AIM OF THE TASK => For the material below, state how many lines have the word "resolution" in them, with no other words.

INFORMATION GIVEN =>
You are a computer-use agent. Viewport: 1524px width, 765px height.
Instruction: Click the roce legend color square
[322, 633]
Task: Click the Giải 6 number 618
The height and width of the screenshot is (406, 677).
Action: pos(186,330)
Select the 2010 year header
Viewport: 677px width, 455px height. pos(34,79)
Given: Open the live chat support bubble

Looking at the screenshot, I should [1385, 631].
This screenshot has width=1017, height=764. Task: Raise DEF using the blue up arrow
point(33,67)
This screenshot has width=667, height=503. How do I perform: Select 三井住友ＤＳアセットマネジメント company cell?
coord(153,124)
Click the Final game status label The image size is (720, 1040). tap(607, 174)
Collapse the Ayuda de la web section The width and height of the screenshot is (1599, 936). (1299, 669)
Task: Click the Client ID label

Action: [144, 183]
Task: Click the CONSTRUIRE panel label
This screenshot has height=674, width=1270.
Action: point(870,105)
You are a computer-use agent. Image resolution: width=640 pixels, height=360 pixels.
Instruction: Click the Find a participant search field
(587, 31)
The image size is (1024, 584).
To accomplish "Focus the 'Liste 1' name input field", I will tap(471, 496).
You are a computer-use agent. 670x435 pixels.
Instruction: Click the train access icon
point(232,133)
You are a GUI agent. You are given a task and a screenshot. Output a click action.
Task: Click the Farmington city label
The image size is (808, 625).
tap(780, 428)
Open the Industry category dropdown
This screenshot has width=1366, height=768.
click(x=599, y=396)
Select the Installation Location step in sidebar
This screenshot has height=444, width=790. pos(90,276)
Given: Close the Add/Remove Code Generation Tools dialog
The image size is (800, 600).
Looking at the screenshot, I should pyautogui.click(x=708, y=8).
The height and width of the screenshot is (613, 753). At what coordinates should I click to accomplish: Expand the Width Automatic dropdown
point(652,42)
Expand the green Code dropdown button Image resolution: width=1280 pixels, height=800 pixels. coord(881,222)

OUTPUT OF THE EXERCISE => 2